Justin Lahart with the Wall Street Journal wrestles with the definition of ‘inflation’ in his article “Using a Dictionary to Define Inflation Can Spell Trouble.” Lahart writes that up until 2003, Webster’s defined inflation as printing money. Since the 2003 edition, Webster’s defines inflation as “a continuing rise in the general price level.”
Mainstream economists say that only those out-of-step define inflation as increased money creation. “They were quite far behind the times,” says Harvard economist Greg Mankiw. In his widely used economics textbook, he defines inflation simply as “an increase in the overall level of prices in the economy.”

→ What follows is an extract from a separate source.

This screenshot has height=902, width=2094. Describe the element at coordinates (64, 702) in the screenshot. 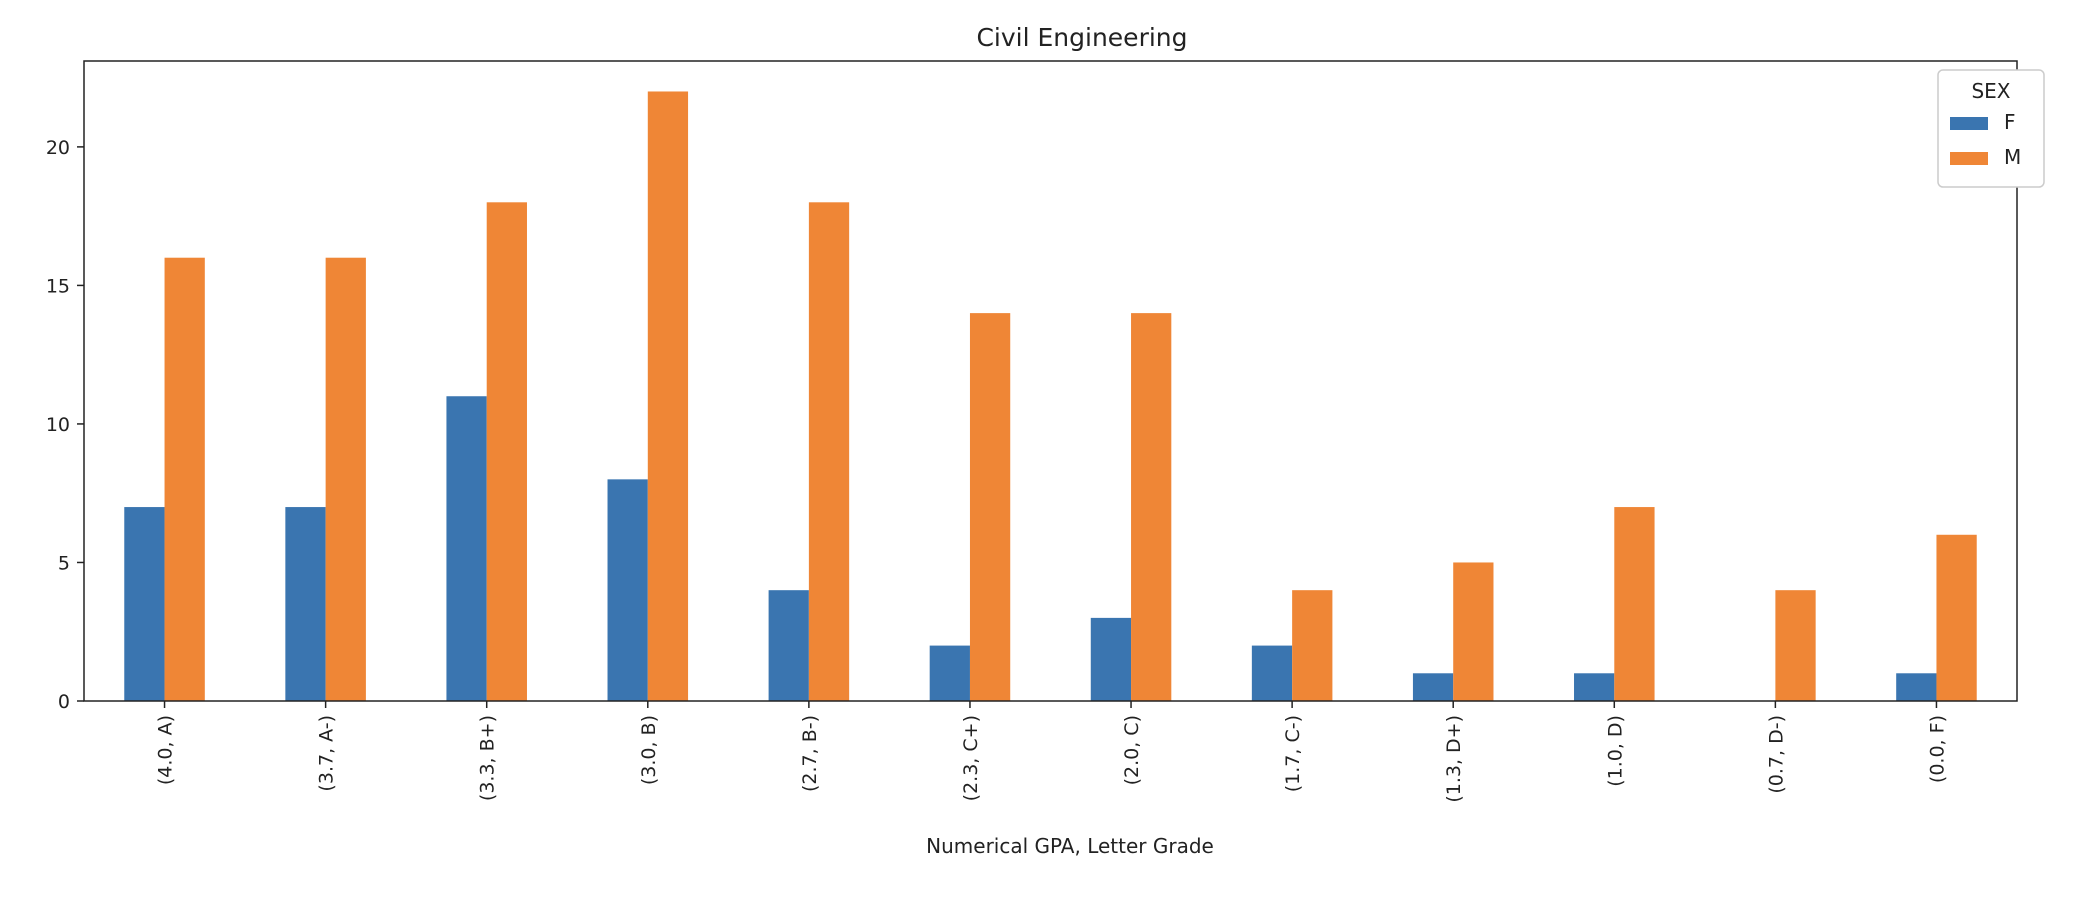

I see `y-tick-label: 0` at that location.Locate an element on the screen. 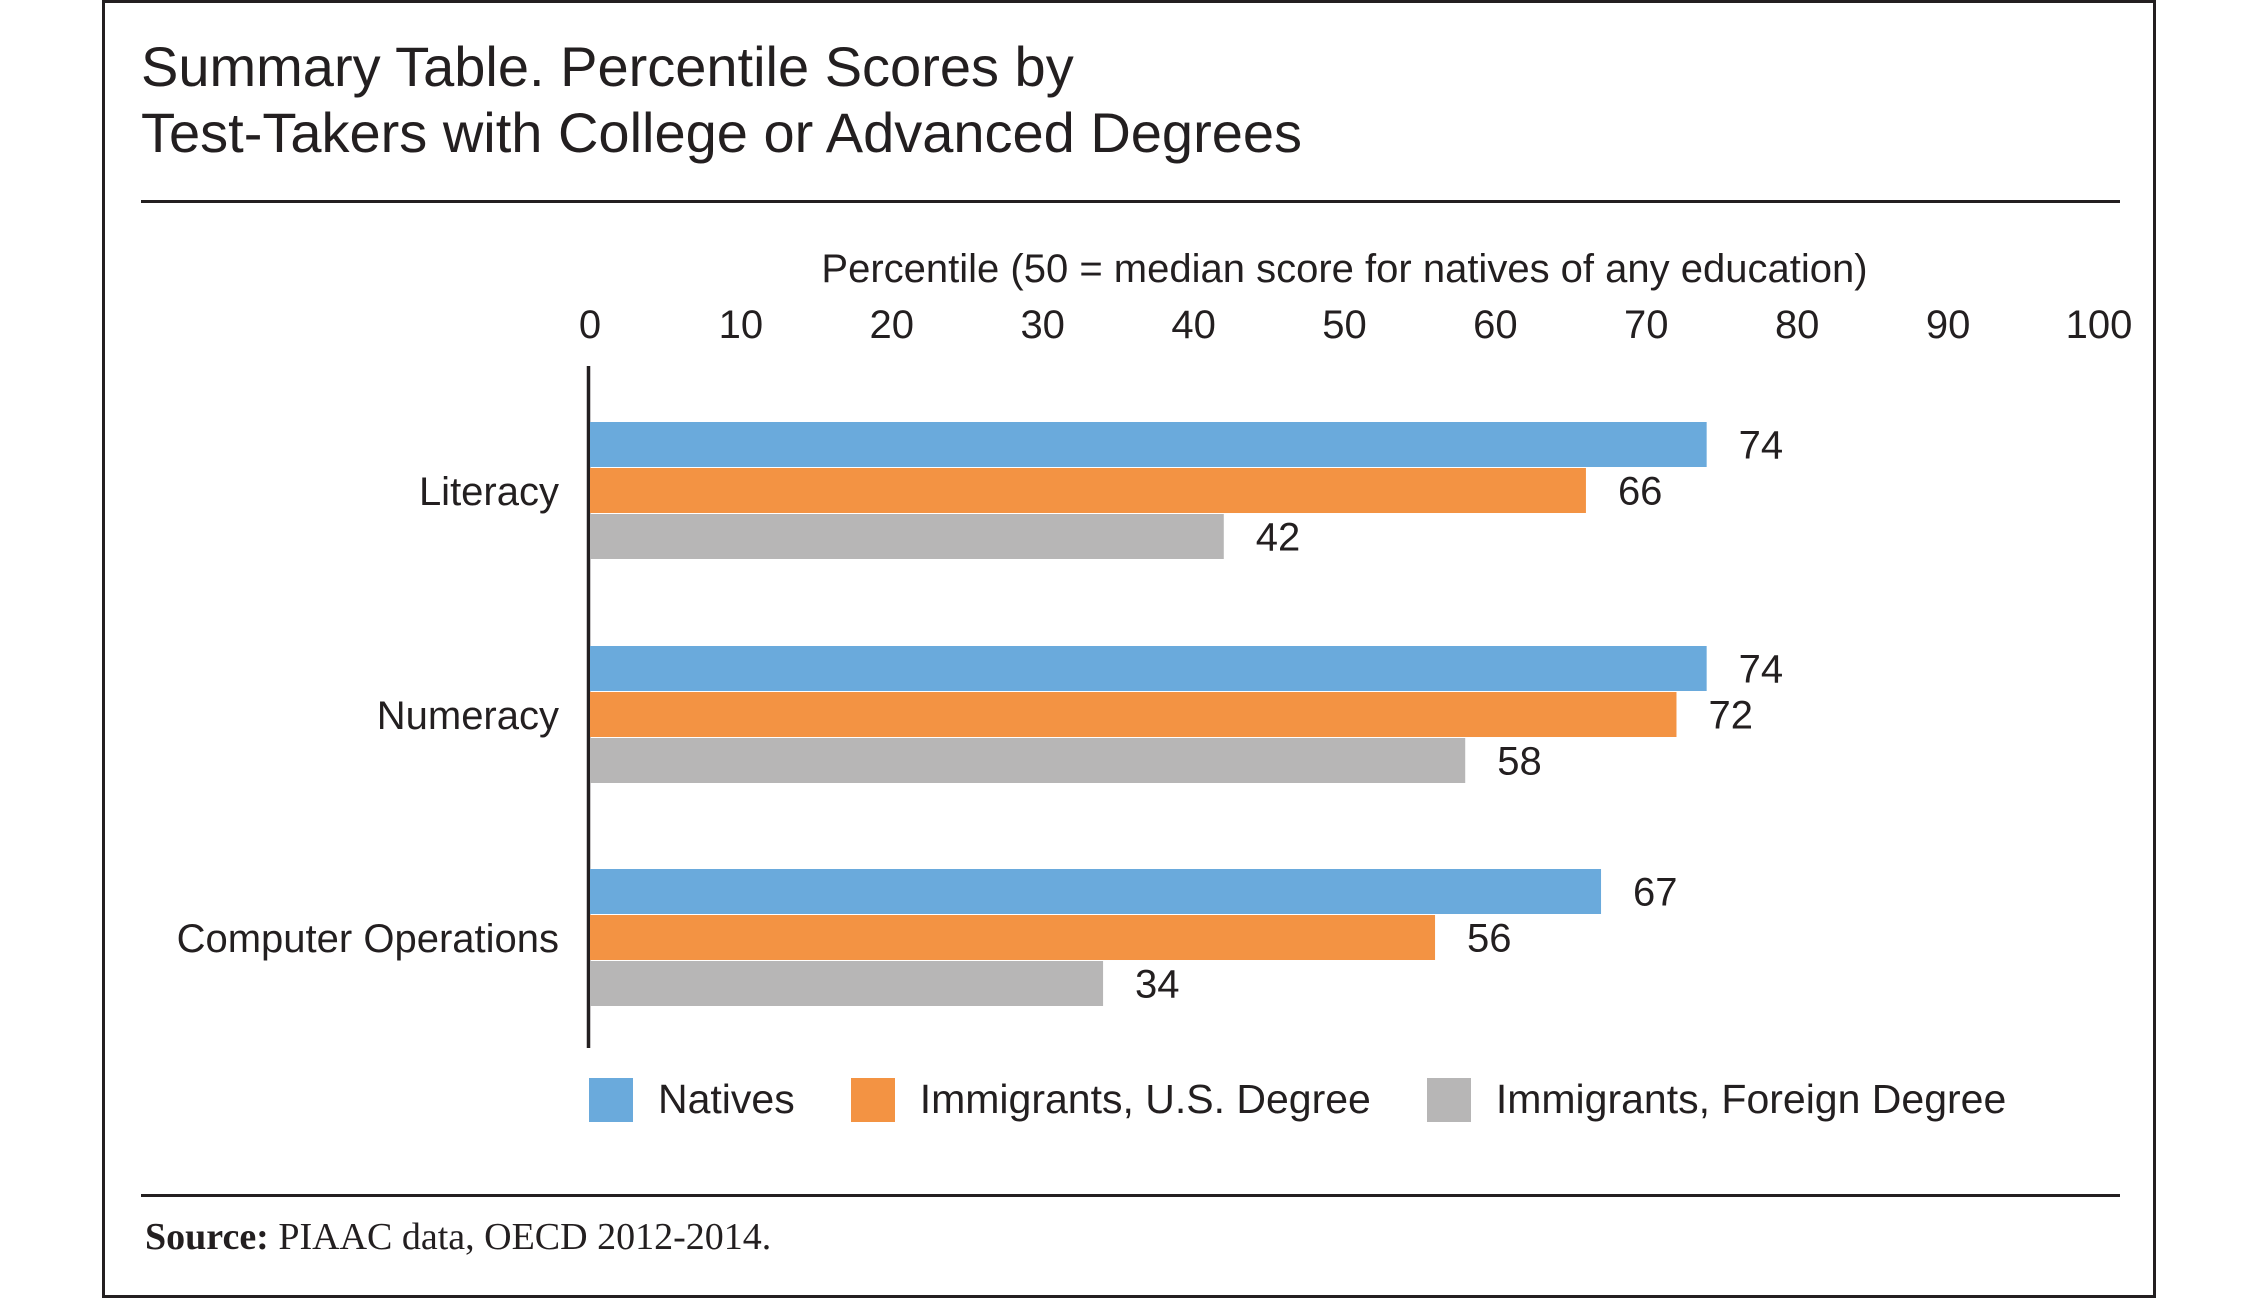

Lahart traces the I-word back to 1755 when “The state of being swelled with wind; flatulence,” defined inflation.
In 1864, Webster’s American Dictionary of the English Language defined inflation as “undue expansion or increase, from over-issue; — said of currency.”
And so on from there until 2003.
“This semantic innovation is by no means harmless,” Mises wrote in Planning for Freedom. Mises points out that it’s impossible to fight an evil that you can’t name. The public gets lost when a detailed analysis is required and continually referring to this analysis is bothersome, besides being ineffective. “As you cannot name the policy increasing the quantity of the circulating medium, it goes on luxuriantly,” Mises wrote.
However, what is most damaging is that when policy makers fight the consequences of inflation–a rise in prices–they make matters worse, not realizing “the causal relation between the increase in money in circulation and credit expansion on the one hand and the rise in prices on another.”
Mr. Lahart writes that “there has been a shift in American thinking of the purpose of dictionaries: Rather than defining words as some experts thought they should be used, dictionaries have moved toward defining words as people actually use them.”
So what we have is a generation of people (economists and otherwise) who don’t understand what inflation is.
This is a very adverse development. It accounts for almost all of the inflation. There’s not much the Federal Reserve can do about gas prices, per se, without derailing growth entirely.
The Fed cannot create more oil. What we can do is basically try to keep higher gas prices from passing into other prices and wages, and creating a broader inflation that would be harder to extinguish. Our view is that gas prices will not continue to rise at the recent pace. That will provide some relief on the inflation front.
Just look it up in Webster’s: the Fed has nothing to do with prices.